🔥 Azure Databricks Quickstart¶
Get started with Azure Databricks in under an hour. Learn to create a workspace, run Spark notebooks, and process data at scale.
🎯 Learning Objectives¶
After completing this quickstart, you will be able to:
- Understand what Azure Databricks is and its capabilities
- Create a Databricks workspace
- Launch and configure a Spark cluster
- Create and run notebooks with PySpark
- Load and analyze data from ADLS Gen2
- Visualize results with built-in charts
📋 Prerequisites¶
Before starting, ensure you have:
- Azure subscription - Create free account
- Azure Portal access - portal.azure.com
- Basic Python knowledge - Understanding of variables, loops, functions
- ADLS Gen2 account (optional) - Create one or use sample data
🔍 What is Azure Databricks?¶
Azure Databricks is an Apache Spark-based analytics platform optimized for Azure, providing:
- Unified analytics - Data engineering, data science, and ML
- Collaborative notebooks - Interactive development environment
- Auto-scaling clusters - Elastic compute resources
- Delta Lake - Reliable data lakes with ACID transactions
- Integration - Seamless Azure service connectivity
Key Concepts¶
- Workspace: Environment for notebooks, clusters, and data
- Cluster: Set of computation resources (VMs)

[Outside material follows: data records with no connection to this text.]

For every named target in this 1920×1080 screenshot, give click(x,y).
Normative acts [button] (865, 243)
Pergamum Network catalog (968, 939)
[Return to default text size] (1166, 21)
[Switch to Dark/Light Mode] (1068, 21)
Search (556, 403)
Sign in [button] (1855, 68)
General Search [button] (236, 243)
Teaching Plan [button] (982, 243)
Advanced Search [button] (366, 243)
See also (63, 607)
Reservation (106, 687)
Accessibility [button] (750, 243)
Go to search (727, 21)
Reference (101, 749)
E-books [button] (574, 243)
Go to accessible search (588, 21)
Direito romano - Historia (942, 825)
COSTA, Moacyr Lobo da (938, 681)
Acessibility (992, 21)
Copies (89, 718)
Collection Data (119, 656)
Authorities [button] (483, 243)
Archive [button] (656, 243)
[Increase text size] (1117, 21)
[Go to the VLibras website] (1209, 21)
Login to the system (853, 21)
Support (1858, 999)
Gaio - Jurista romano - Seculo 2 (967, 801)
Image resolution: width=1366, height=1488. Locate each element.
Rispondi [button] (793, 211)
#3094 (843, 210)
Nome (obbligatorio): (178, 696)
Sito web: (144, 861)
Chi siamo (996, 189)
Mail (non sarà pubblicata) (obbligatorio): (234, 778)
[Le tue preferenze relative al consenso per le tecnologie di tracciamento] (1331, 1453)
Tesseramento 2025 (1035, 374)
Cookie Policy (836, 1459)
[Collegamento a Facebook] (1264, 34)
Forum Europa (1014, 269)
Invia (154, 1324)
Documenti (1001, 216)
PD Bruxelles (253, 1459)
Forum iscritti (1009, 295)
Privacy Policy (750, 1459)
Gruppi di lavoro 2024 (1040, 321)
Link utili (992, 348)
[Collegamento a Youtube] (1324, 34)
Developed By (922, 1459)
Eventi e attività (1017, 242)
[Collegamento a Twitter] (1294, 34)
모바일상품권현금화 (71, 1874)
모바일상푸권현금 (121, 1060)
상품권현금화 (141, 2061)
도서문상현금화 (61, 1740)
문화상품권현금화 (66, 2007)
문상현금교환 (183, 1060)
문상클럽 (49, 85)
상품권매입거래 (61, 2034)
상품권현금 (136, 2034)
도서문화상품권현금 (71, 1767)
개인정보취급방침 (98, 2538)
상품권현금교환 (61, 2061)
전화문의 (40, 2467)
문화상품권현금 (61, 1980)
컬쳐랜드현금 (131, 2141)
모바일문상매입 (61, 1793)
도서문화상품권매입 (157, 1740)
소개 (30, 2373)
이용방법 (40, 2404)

- Notebook: Interactive document with code and visualizations
- Delta Lake: Storage layer with reliability and performance
- Job: Scheduled execution of notebooks or JARs
When to Use Databricks¶
✅ Good For:
- Big data processing (TB-PB scale)
- ETL/ELT pipelines
- Machine learning workflows
- Real-time streaming analytics
- Collaborative data science
❌ Not Ideal For:
- Small datasets (<1GB)
- Simple SQL queries (use Synapse Serverless)
- Real-time low-latency apps (use Event Hubs)
🚀 Step 1: Create Databricks Workspace¶
Using Azure Portal¶
- Navigate to Azure Portal
- Go to portal.azure.com
- Click "Create a resource"
- Search for "Azure Databricks"
-
Click "Create"
-
Configure Basics
- Subscription: Select your subscription
- Resource Group: Create new "rg-databricks-quickstart"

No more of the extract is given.